** Opening The input block **

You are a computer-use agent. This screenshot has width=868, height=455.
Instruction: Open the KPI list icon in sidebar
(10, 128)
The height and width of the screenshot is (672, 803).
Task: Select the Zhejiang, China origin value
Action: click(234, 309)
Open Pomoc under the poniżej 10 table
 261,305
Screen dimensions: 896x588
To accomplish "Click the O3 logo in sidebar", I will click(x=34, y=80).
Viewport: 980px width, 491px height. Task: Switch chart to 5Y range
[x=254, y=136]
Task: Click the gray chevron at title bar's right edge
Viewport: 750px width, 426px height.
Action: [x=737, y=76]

** Closing The input block **
** Opening The input block **

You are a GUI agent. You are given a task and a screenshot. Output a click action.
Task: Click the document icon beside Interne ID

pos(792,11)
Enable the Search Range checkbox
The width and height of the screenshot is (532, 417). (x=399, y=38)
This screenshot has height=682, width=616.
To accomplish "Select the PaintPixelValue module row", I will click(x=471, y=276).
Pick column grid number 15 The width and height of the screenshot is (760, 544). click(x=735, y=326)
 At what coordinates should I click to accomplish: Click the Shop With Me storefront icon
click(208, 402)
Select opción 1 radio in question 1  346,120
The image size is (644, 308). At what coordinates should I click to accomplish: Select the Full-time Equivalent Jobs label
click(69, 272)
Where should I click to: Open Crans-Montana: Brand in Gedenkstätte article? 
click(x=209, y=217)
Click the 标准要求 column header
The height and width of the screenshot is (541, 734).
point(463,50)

** Closing The input block **
** Opening The input block **

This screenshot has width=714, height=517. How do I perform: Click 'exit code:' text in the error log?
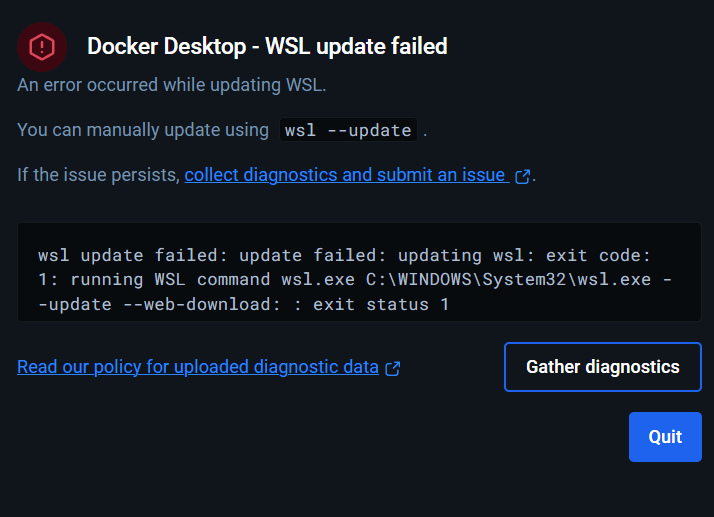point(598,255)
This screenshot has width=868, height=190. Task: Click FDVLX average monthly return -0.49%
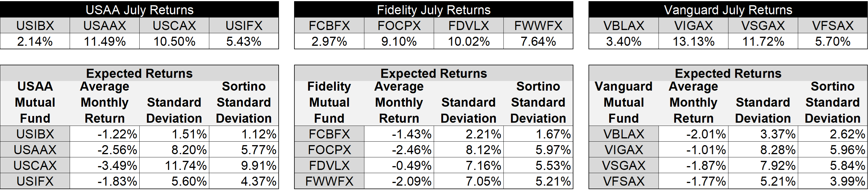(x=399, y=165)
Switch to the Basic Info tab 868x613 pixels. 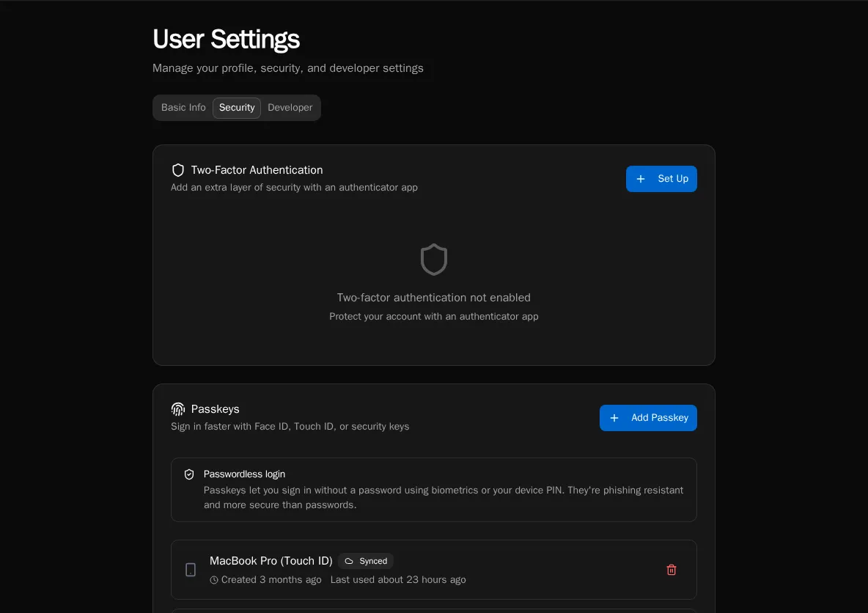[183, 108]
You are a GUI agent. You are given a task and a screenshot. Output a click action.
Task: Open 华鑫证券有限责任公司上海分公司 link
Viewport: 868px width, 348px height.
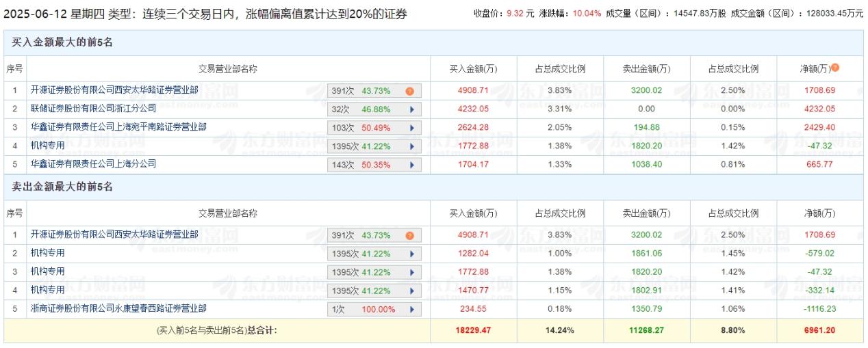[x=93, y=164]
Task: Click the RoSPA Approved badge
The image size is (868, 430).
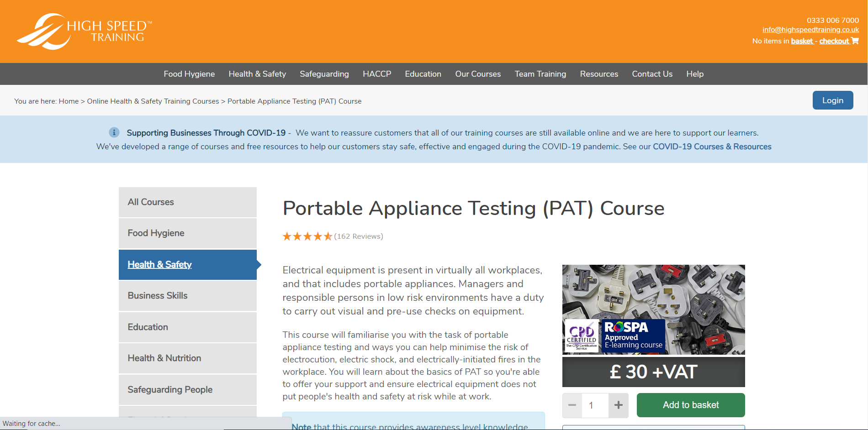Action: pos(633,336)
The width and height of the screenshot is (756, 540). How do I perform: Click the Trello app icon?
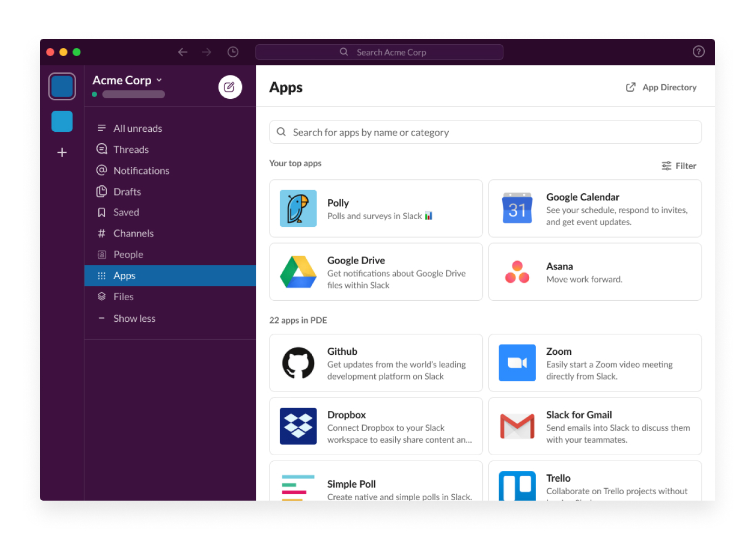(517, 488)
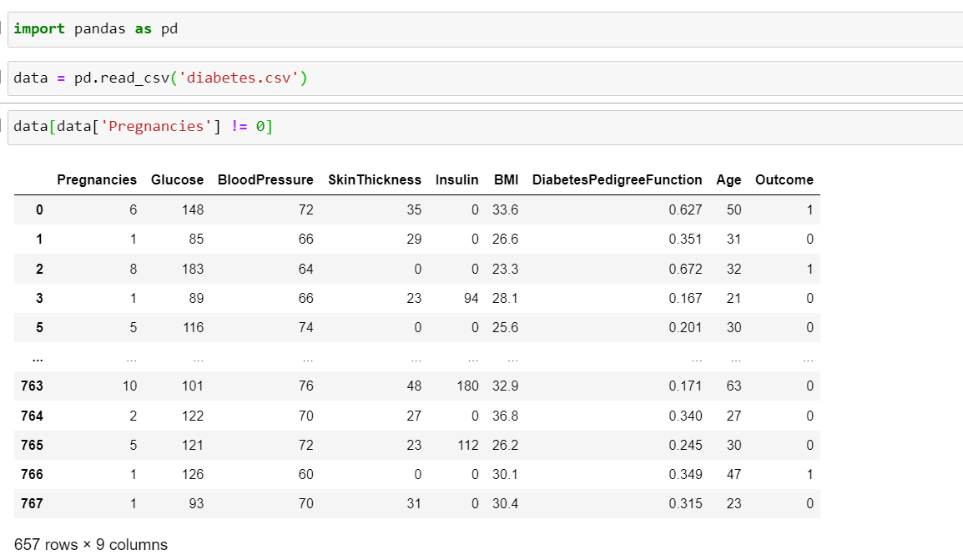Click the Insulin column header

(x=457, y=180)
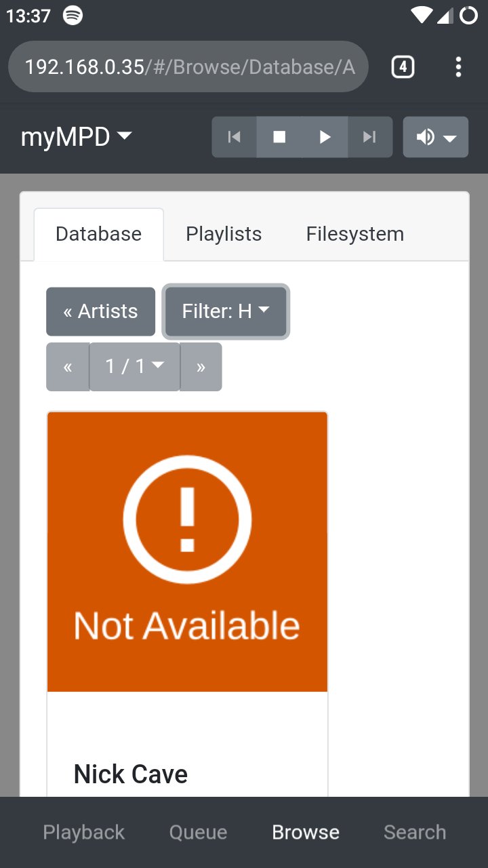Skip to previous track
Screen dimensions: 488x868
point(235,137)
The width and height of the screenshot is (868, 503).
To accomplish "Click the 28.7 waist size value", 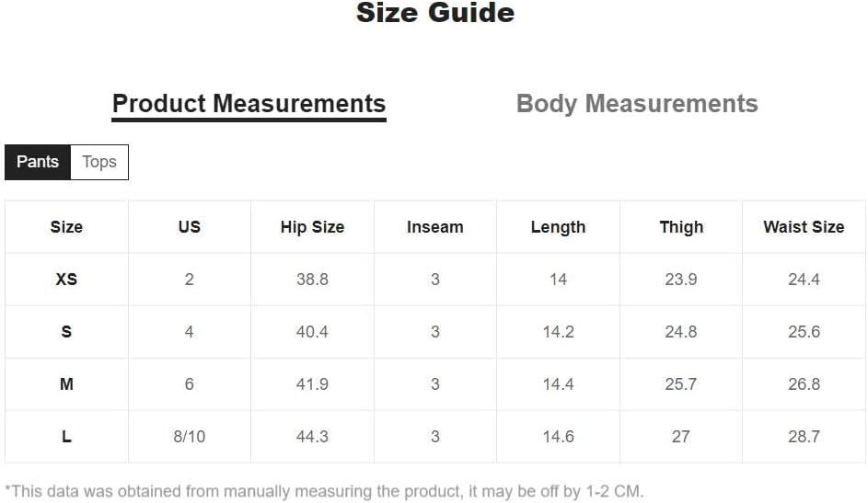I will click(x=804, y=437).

** Closing The input block **

> _Requirement_:
Considering only the material above, set down every line from the one with "Task: Click the document" to the one with "Pick column grid", inclusive, exactly as written.

> _Answer to this task_:
Task: Click the document icon beside Interne ID

pos(792,11)
Enable the Search Range checkbox
The width and height of the screenshot is (532, 417). (x=399, y=38)
This screenshot has height=682, width=616.
To accomplish "Select the PaintPixelValue module row", I will click(x=471, y=276).
Pick column grid number 15 The width and height of the screenshot is (760, 544). click(x=735, y=326)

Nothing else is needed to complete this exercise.